>>>

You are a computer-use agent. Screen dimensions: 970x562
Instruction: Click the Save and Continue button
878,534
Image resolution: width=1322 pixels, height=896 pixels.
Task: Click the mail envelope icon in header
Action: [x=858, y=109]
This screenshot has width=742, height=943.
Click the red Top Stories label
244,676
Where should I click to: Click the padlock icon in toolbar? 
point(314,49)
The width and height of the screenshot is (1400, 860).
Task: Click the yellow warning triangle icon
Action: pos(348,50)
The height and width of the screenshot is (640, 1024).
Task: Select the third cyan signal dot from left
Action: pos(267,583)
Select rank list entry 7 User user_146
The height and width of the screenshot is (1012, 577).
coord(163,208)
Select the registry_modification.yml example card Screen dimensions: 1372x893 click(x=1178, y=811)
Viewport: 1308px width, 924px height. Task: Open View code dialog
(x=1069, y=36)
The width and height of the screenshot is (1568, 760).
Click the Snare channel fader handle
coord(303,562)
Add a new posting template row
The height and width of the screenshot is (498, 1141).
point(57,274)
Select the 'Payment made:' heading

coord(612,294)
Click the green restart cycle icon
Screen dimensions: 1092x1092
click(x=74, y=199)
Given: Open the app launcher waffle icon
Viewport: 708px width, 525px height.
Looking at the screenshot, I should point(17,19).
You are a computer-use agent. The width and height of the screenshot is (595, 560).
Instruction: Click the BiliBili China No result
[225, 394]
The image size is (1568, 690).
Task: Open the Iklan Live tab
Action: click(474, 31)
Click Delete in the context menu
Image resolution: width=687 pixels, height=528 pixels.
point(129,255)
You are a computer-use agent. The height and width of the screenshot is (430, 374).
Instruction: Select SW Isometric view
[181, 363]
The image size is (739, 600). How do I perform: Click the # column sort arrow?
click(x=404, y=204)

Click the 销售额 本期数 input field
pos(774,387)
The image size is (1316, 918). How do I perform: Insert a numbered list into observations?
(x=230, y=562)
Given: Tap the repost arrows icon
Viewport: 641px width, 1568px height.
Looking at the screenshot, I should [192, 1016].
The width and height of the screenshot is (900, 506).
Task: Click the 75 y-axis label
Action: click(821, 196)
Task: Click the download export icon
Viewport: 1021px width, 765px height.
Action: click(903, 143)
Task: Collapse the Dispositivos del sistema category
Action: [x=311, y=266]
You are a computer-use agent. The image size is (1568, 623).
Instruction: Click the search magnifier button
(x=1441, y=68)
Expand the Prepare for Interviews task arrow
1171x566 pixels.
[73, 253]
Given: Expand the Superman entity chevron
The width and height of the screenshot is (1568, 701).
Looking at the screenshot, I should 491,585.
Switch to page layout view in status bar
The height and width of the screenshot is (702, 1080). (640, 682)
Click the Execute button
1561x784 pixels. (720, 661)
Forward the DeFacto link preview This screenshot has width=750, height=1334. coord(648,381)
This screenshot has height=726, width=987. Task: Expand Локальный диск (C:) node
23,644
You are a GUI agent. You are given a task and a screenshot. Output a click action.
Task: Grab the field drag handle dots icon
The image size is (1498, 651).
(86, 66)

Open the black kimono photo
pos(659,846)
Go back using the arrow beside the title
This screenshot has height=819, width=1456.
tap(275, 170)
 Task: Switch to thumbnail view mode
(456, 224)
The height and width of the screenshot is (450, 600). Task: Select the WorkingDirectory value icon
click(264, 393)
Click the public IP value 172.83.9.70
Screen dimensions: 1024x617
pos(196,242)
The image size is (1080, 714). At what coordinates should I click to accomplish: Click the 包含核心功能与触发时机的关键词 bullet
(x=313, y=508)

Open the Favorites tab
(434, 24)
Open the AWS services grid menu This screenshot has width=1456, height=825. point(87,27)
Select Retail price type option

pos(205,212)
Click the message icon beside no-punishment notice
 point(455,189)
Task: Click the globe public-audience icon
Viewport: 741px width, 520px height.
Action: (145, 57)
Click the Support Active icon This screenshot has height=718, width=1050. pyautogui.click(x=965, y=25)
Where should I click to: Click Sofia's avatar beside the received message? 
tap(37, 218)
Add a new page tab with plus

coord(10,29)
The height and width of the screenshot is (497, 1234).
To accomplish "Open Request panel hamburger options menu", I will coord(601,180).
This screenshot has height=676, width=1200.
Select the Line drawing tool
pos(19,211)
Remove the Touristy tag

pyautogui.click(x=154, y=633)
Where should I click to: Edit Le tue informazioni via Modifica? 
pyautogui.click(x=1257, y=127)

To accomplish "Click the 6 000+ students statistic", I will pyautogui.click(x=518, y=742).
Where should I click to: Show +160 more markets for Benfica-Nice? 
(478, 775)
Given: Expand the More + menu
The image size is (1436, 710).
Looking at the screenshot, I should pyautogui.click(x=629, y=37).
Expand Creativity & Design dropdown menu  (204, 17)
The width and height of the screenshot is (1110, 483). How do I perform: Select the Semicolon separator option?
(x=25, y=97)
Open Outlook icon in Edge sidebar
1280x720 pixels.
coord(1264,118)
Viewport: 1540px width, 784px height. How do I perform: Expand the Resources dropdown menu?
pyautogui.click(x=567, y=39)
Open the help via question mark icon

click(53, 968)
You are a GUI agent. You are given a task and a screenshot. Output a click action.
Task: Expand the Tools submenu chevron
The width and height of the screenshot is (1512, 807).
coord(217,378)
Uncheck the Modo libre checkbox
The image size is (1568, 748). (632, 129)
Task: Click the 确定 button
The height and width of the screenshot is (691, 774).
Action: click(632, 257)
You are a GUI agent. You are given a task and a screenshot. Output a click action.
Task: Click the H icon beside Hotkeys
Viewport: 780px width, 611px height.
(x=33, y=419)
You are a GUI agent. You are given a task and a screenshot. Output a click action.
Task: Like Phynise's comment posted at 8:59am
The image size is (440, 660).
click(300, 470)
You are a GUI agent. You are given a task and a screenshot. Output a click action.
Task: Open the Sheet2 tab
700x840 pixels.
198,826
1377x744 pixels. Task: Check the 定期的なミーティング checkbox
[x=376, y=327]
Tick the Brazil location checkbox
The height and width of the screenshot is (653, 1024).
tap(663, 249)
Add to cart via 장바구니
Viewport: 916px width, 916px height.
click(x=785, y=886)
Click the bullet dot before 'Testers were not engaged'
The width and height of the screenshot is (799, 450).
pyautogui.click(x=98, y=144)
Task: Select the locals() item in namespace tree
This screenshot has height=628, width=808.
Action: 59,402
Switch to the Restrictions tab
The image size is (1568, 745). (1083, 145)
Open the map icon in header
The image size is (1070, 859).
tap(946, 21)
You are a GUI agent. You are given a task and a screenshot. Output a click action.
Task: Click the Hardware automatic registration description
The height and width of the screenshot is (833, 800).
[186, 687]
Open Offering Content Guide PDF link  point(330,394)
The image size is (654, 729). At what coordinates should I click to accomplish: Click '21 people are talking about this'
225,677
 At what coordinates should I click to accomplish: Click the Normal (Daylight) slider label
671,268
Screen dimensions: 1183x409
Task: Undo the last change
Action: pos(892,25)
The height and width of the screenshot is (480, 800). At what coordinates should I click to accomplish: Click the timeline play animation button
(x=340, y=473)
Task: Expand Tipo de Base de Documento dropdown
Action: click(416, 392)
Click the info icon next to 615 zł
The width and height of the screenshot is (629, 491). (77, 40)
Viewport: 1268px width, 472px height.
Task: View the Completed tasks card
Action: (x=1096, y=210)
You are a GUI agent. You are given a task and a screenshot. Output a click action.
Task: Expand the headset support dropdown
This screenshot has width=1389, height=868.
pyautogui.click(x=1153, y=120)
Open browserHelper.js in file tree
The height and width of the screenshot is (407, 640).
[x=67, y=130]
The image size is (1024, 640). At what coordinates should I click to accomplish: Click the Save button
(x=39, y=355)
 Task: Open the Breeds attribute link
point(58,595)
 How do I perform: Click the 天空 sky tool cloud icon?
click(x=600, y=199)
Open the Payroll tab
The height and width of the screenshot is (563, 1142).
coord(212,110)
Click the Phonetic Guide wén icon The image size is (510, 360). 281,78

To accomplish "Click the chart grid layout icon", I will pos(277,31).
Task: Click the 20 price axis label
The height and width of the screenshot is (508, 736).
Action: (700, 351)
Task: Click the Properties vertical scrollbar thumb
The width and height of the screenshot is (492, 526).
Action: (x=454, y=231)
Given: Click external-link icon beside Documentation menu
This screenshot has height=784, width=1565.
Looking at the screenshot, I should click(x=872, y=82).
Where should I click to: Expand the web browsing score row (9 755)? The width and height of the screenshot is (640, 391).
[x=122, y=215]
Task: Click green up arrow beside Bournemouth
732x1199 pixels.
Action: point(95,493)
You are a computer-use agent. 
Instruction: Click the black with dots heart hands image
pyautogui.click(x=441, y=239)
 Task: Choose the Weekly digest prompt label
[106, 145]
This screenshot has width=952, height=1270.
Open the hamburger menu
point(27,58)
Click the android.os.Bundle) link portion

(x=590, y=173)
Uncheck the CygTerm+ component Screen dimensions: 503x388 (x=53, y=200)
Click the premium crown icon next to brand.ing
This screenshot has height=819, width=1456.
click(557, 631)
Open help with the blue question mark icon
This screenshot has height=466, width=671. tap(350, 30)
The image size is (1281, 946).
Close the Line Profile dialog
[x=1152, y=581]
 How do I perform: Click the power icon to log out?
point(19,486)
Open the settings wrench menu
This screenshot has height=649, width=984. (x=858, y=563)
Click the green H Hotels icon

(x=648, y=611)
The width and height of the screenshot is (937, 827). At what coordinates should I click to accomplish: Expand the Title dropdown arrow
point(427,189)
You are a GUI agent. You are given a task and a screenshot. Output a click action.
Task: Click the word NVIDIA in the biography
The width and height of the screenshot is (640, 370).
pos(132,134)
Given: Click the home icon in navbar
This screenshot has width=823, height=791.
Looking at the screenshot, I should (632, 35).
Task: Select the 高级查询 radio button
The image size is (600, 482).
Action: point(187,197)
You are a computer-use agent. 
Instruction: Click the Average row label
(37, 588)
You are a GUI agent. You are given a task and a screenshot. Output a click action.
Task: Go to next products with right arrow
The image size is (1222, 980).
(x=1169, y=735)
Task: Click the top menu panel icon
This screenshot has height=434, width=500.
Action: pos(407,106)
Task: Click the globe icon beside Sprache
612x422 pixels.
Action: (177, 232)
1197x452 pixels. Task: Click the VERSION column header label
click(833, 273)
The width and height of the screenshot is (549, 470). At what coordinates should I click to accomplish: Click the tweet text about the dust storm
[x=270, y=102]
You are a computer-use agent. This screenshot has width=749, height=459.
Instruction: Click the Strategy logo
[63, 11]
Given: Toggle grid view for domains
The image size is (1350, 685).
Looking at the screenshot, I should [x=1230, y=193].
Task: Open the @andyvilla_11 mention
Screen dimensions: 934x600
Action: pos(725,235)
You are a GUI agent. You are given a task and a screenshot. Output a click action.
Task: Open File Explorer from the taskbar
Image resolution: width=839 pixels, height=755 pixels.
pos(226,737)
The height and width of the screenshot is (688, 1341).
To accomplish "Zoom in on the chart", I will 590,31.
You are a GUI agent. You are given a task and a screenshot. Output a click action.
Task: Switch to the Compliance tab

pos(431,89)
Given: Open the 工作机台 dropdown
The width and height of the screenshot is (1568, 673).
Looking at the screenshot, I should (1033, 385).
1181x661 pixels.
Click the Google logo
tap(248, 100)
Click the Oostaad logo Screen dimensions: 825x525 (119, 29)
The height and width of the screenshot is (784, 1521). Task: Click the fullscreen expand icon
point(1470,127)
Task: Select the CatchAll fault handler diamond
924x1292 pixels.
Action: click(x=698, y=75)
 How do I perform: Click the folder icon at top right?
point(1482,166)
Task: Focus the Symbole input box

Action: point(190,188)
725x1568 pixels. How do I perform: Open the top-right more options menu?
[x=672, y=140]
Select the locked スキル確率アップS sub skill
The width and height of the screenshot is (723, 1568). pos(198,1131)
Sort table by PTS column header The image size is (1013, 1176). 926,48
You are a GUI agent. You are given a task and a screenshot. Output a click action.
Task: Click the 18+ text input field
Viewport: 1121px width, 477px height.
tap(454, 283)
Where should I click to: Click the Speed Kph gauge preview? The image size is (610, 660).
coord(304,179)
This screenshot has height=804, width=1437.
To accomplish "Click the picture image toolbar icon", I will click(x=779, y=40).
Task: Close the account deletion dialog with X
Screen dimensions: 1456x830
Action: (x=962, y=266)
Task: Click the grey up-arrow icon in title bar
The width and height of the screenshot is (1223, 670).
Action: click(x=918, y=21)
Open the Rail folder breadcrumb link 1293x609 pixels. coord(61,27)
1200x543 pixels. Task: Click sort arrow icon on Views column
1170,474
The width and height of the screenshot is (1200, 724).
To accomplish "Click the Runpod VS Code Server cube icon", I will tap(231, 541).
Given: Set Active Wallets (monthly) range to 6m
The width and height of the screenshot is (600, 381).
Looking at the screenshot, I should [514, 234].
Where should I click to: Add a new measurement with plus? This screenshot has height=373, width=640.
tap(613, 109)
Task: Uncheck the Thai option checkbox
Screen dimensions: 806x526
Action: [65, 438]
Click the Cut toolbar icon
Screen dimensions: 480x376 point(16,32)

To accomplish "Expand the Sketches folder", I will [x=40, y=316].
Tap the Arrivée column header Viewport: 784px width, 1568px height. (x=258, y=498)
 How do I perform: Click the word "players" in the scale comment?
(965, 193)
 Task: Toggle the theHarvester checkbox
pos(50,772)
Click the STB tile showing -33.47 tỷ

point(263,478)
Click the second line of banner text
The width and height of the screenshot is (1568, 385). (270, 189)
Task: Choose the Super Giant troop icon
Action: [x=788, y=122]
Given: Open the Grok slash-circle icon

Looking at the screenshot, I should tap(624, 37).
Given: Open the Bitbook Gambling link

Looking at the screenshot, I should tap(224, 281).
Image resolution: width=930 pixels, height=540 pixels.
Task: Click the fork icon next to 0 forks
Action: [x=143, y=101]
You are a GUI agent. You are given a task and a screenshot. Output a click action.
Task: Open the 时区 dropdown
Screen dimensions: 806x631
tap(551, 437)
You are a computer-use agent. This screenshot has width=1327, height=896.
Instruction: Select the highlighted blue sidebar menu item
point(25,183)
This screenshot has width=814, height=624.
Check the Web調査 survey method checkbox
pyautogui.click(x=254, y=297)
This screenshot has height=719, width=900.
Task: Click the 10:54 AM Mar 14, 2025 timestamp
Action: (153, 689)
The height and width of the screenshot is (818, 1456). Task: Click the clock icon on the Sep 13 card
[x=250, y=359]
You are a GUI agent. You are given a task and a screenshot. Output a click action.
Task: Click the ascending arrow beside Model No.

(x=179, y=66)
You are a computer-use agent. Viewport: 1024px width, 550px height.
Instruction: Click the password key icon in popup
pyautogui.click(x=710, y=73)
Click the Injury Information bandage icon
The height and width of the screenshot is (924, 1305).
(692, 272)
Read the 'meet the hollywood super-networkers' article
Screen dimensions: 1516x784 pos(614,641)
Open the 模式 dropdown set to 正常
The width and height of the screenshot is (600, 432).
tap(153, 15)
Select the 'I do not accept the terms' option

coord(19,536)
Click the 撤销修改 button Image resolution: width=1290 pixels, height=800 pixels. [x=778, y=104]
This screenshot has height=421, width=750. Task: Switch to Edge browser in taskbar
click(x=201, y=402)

<<<

Scan the entries for the word "Guide". Report each line that has it.

Open Offering Content Guide PDF link  point(330,394)
Click the Phonetic Guide wén icon The image size is (510, 360). 281,78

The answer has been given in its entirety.